The acting chief executive of the Australian Bankers' Association, Diane Tate, said the industry had expected the new guidance.

Competition for new customers is intensifying in the banking industry. Commonwealth Bank of Australia, National Australia Bank and ANZ Bank have expanded their home lending faster than the industry average over the past year. Westpac has accelerated lending growth.

Analysts say one way the banks have sought to win more customers is by offering more generous incentives to mortgage brokers. APRA said banks should make sure these incentives do not lead to extra risk taking, noting that larger up-front commissions encouraged brokers to pay less attention to loan quality.

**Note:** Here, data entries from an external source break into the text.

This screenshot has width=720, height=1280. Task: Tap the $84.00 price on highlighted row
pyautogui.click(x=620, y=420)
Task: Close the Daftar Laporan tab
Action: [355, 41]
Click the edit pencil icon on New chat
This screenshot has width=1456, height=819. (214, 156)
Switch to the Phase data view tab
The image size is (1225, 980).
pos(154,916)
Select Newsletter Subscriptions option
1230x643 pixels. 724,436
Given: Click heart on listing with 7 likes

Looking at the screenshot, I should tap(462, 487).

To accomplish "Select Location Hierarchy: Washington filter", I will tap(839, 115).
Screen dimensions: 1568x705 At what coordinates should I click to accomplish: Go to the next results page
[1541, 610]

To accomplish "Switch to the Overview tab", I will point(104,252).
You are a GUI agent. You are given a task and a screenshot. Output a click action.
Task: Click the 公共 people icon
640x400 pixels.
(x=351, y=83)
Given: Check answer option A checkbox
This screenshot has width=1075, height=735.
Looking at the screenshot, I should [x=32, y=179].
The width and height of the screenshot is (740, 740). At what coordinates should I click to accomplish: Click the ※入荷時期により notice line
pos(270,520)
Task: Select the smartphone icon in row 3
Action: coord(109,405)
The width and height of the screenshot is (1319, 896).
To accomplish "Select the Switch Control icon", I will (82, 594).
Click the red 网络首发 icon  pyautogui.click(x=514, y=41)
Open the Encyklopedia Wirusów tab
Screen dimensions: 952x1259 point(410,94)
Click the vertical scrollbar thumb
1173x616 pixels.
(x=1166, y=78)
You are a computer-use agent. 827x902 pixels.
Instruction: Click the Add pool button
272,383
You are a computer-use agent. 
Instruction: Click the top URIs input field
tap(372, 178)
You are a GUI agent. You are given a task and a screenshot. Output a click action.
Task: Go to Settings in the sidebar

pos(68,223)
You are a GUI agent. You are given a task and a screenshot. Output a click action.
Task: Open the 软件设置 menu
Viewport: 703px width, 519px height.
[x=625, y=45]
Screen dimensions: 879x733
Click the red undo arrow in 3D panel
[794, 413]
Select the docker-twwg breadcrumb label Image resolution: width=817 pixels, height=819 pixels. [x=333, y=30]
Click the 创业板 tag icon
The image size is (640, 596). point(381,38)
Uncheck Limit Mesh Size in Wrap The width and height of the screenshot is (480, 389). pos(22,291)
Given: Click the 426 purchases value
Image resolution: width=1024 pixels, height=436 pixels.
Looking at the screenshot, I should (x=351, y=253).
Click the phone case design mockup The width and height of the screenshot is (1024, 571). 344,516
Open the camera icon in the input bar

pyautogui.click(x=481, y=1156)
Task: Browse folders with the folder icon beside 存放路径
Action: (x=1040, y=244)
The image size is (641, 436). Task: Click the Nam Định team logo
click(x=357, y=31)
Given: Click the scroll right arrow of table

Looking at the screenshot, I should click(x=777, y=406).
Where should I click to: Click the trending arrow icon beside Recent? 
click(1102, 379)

''Trailing commissions are more likely to provide incentives for brokers to retain and monitor customers,'' APRA said.

The guidance also touched on lending standards. APRA said it expected banks to closely monitor the share of new loans with high loan-to-valuation ratios (LVRs). While Australia has no caps on LVRs, it said those above 90 per cent clearly exposed banks to a higher risk of losses.

Mortgages have proven highly profitable for banks in recent years due to low default rates, but APRA said the boom-time conditions could result in risks being overlooked.

''Historically, residential mortgage exposures have exhibited low default and loss rates," it said in the draft.

"However, lengthy periods of economic growth combined with low interest rates and a sustained period of rising house prices can create a sense of complacency among residential mortgage lenders.''

Mortgage lending accounts for more than half the credit exposure of the Australian banking system.

APRA said this concentration meant lenders should pay particular attention to the segment.

Boards of authorised deposit-taking institutions should remain alert to the risks of rapid expansion in mortgage lending, APRA said, and directors should seek explanations when lenders were growing faster than their rivals.

''Rapid relative growth could be due to an unintended deterioration in the ADI's loan origination practices, in which case APRA expects that an ADI's risk management framework would facilitate rapid and effective measures to mitigate any consequences,'' the guide said.

APRA is taking feedback from the industry on the policy until late July.